Enabling outbound connections on Synology NAS breaks HTTPS access

I have a Synology NAS running Tailscale on which I’ve enabled MagicDNS and everything has been running great.

I’m now trying to back up to another synology NAS using Hyperbackup. After following the instructions for enabling outbound connections on a Synology NAS (Access Synology NAS from anywhere · Tailscale), I was able to connect to the remote machine, but weirdly, I am no longer able to access the NAS via HTTPS using its MagicDNS name or Tailscale IP (which breaks access by mobile apps when away from home, among other things). I can still access via HTTPS using the local IP (10.0.0.*) and I can still access by SSH using either the local or Tailscale IP.

If I disable the task for running the configure-host script at boot time and reboot the NAS, everything goes back to normal. I can’t see any reason why just enabling the TUN device on the NAS would break HTTPS access over Tailscale. I don’t really even know where to start with debugging this. Any ideas?

I have installed tailscale too on my Synology but I’m not running the automated script for the tun device. I‘ve also never enabled it. I’m on DSM7. For whatever reason, my hyperbackup can connect to another hyperbackup via tailscale.
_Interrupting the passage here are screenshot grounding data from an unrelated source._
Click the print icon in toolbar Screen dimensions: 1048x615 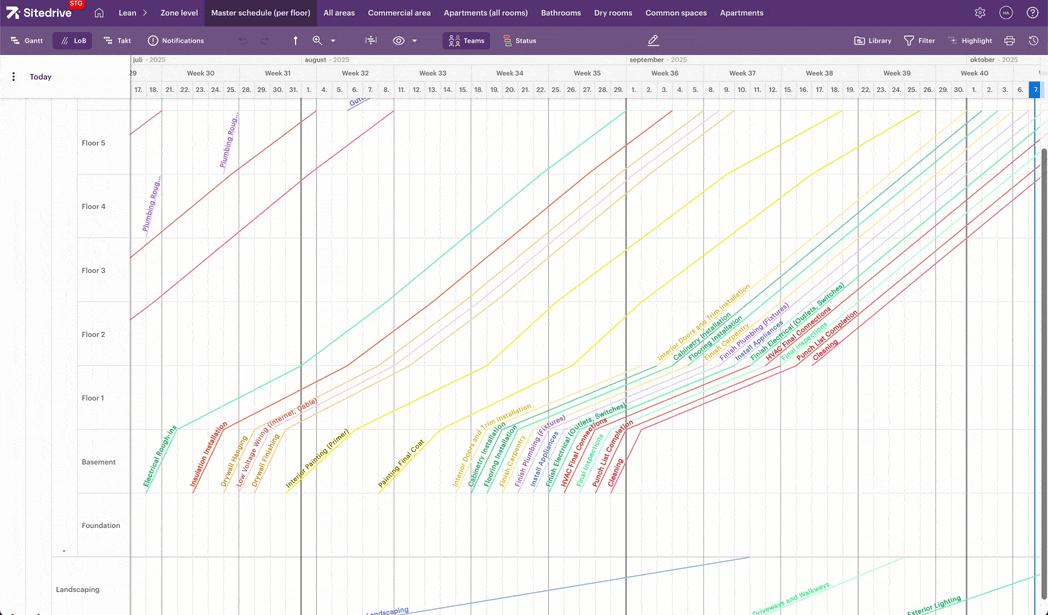click(x=1009, y=41)
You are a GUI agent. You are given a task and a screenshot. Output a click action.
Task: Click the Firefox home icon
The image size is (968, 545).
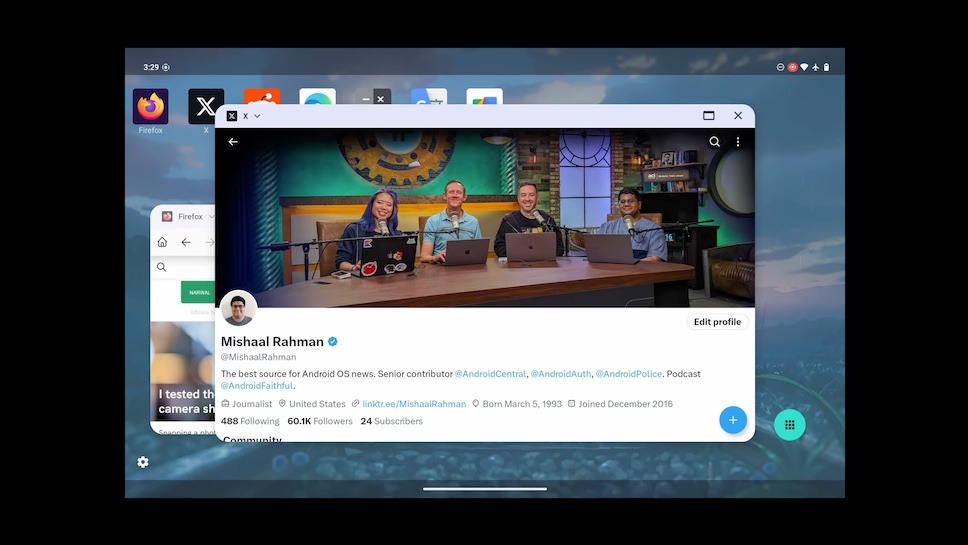pyautogui.click(x=162, y=242)
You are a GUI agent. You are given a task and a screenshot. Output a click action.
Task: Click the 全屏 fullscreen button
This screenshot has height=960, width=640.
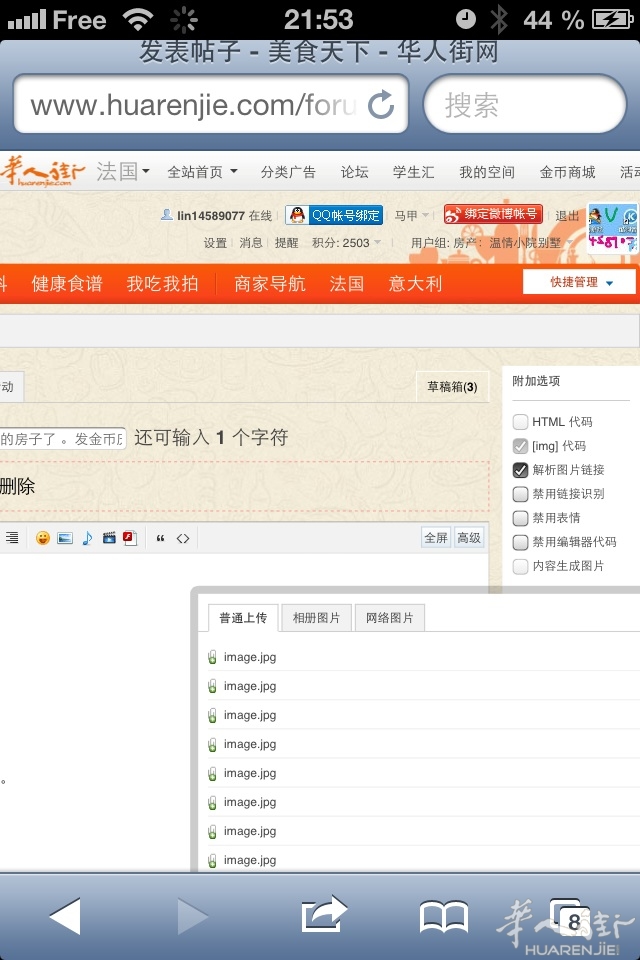click(x=436, y=538)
I can access my syno without any problems with full https (I have a valid domain cert and my public dns for nas.mydomain.com is pointing to my tailscale ip)

nas.mydomain.com = 100.6.x.x

So maybe try to completely remove TS, disable the tun script, reboot your Syno, reinstall TS and try again without the TUN script

Thanks, @jonas108. This was actually fixed by setting up the firewall correctly, per this bug: FR: document need to modify/disable Synology Firewall after enabling outbound connections · Issue #6459 · tailscale/tailscale · GitHub. For me, the Hyperbackup connection definitely does not work without the TUN device being enabled and I don’t see how it can. If it does for you, then I suspect you are somehow not going over Tailscale.